**Your objective**:
Which of the lines in the data mention the string "left"? List them all.

Source data:
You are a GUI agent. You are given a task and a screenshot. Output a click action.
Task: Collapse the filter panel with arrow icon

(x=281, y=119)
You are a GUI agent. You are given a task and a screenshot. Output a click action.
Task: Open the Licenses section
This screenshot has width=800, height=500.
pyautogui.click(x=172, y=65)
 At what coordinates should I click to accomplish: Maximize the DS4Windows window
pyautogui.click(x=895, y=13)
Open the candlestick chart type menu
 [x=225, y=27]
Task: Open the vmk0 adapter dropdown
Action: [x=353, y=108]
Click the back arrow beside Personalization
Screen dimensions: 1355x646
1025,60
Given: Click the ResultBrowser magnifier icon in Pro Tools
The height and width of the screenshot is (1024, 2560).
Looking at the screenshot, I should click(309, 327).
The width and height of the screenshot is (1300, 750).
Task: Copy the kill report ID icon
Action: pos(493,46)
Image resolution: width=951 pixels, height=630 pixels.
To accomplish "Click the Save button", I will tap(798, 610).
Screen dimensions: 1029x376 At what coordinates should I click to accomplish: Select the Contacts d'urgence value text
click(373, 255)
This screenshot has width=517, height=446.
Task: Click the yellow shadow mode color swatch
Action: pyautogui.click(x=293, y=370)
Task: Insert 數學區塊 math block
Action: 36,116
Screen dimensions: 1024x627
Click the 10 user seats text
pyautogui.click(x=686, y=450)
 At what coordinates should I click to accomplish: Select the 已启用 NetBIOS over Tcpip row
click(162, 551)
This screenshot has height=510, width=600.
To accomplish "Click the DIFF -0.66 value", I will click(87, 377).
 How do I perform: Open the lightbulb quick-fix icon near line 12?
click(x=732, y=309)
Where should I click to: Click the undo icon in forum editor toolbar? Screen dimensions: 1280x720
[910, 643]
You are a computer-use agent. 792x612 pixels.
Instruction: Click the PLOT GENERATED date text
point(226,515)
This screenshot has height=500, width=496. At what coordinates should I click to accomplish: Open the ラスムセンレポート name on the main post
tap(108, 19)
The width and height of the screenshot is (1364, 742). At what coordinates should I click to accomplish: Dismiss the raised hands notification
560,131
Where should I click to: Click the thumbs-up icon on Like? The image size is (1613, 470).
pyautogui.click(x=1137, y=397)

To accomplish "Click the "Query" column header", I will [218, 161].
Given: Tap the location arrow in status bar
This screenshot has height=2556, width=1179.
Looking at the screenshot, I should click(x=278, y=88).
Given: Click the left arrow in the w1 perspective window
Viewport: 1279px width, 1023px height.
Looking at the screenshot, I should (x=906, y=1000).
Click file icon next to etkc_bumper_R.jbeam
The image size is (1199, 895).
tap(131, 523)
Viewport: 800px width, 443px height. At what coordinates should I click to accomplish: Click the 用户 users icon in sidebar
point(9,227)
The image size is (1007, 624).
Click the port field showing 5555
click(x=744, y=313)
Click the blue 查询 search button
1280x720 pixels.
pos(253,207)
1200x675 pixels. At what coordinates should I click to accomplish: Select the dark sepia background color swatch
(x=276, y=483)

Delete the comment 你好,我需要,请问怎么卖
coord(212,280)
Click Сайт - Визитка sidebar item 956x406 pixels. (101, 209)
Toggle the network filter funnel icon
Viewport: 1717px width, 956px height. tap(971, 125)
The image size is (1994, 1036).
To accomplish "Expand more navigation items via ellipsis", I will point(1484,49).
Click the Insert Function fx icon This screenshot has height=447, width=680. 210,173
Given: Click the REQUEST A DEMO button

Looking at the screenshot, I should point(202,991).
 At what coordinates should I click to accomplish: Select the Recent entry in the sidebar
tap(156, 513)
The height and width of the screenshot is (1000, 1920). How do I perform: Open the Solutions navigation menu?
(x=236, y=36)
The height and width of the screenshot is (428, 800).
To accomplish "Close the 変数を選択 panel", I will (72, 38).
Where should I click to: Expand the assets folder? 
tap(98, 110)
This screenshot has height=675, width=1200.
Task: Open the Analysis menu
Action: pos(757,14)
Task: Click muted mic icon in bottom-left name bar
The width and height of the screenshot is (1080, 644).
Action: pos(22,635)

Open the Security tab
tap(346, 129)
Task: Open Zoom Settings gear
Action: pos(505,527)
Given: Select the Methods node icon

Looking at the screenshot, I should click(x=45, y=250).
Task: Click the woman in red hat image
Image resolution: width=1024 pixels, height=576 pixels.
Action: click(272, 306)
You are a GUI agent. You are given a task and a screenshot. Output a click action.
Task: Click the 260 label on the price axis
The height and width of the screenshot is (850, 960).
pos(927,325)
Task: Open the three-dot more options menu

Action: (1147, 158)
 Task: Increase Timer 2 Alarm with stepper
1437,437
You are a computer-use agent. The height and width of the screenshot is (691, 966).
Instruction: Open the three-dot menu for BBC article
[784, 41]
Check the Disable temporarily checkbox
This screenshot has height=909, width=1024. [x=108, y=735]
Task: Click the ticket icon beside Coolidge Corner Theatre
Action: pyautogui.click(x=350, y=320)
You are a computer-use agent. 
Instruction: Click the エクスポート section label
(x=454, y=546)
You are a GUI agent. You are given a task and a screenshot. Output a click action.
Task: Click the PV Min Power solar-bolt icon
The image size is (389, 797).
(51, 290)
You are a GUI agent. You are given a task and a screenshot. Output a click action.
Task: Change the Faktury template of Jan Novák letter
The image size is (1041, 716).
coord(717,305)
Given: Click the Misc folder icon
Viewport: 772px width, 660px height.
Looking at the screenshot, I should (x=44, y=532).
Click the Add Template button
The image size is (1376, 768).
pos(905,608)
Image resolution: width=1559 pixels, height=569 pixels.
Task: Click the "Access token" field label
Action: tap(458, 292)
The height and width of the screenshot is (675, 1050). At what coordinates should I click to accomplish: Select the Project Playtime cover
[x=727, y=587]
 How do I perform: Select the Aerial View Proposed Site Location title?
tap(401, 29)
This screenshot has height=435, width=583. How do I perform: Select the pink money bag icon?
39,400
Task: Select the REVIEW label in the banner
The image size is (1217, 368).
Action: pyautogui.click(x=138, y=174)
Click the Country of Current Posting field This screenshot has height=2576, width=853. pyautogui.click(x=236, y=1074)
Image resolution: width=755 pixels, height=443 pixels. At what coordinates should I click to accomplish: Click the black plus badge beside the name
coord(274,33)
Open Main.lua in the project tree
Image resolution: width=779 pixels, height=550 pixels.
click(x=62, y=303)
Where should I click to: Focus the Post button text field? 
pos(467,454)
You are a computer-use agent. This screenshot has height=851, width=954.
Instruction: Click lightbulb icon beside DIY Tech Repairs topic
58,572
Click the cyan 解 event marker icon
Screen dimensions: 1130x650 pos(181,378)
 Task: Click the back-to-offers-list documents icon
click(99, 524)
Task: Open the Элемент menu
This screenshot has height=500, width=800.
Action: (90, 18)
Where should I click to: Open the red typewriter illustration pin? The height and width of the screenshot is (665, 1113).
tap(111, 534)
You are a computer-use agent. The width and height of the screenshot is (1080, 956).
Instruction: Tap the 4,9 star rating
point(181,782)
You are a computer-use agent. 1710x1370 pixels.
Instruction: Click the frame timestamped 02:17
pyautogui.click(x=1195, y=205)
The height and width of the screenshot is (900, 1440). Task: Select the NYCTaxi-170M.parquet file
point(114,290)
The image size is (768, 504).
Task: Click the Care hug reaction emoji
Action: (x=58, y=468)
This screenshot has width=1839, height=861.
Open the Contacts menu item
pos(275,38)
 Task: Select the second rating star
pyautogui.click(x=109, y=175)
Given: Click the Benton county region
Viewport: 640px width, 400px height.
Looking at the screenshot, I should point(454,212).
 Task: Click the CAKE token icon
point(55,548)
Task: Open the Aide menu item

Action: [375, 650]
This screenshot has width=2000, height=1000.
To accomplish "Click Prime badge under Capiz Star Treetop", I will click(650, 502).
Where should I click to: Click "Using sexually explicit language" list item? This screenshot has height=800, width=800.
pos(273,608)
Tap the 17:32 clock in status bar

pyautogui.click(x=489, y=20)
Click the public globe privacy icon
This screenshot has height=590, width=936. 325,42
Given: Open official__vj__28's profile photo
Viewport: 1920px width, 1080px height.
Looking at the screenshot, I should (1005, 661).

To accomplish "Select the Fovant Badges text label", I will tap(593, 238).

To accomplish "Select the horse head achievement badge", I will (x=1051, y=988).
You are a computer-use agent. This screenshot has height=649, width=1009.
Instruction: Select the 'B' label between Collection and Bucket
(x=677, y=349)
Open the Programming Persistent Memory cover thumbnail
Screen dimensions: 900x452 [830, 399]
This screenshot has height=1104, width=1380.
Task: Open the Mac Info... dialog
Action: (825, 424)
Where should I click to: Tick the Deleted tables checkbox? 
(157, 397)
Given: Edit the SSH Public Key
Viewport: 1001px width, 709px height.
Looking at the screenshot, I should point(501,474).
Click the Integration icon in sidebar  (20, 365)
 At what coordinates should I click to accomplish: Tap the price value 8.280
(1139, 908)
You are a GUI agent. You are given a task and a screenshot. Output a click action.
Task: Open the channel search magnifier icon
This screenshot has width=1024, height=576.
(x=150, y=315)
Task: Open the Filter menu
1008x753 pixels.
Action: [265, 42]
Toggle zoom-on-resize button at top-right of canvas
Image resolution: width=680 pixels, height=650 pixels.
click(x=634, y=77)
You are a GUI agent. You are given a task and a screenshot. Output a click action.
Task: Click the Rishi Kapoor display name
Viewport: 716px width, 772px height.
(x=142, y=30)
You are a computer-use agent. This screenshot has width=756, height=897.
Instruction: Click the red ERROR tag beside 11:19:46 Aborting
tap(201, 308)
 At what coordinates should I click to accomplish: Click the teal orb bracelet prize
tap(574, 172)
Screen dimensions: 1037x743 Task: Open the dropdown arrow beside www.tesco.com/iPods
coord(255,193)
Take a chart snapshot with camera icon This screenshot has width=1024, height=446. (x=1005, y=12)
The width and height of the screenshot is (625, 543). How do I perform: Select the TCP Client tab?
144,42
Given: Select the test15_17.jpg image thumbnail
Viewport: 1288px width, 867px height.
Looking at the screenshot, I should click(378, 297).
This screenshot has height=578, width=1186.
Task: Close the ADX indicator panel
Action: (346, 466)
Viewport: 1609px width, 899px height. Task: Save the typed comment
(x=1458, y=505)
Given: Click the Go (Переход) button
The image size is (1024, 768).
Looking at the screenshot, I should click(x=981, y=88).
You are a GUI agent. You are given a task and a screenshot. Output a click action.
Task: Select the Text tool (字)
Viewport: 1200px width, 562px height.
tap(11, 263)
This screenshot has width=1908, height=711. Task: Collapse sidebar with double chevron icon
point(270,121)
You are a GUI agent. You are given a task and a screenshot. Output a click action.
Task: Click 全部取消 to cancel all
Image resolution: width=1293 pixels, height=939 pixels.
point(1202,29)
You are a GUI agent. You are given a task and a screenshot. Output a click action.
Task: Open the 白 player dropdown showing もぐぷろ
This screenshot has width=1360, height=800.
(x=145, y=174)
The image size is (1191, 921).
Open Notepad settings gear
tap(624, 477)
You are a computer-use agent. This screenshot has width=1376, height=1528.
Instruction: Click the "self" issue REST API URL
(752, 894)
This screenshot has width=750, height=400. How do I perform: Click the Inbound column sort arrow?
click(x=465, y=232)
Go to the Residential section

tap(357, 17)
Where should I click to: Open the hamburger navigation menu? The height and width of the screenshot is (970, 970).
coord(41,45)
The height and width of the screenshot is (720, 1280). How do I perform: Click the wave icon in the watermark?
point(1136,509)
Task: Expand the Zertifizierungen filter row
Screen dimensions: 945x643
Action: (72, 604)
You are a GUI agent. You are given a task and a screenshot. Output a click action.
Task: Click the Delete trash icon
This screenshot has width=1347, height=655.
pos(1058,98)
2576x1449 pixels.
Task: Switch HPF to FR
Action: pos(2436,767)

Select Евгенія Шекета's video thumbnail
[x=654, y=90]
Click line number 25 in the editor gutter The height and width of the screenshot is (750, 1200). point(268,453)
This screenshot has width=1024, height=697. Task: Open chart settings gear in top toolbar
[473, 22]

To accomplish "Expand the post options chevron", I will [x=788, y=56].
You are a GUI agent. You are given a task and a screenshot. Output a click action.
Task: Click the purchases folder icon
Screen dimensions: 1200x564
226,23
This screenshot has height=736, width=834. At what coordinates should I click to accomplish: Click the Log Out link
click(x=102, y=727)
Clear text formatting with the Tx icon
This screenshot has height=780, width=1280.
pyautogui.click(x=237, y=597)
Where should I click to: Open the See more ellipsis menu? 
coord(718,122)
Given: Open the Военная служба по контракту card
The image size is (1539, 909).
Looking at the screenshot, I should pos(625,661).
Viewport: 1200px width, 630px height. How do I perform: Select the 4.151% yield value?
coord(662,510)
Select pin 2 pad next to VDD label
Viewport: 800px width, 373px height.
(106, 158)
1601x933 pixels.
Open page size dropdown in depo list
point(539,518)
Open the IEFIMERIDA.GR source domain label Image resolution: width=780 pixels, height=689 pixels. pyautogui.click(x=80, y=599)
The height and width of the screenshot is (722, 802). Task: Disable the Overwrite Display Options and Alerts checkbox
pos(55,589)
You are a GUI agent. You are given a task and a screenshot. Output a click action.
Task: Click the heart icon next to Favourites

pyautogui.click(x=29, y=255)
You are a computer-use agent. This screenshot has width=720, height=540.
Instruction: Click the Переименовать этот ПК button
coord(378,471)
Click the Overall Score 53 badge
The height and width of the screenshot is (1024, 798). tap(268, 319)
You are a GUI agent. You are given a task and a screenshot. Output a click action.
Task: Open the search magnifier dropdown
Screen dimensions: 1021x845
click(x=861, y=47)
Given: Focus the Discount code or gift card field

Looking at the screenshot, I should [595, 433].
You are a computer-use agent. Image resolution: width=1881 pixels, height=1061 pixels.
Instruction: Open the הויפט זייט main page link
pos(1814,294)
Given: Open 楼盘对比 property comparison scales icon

**Answer**:
Given: Click the left arrow in the w1 perspective window
Task: Click muted mic icon in bottom-left name bar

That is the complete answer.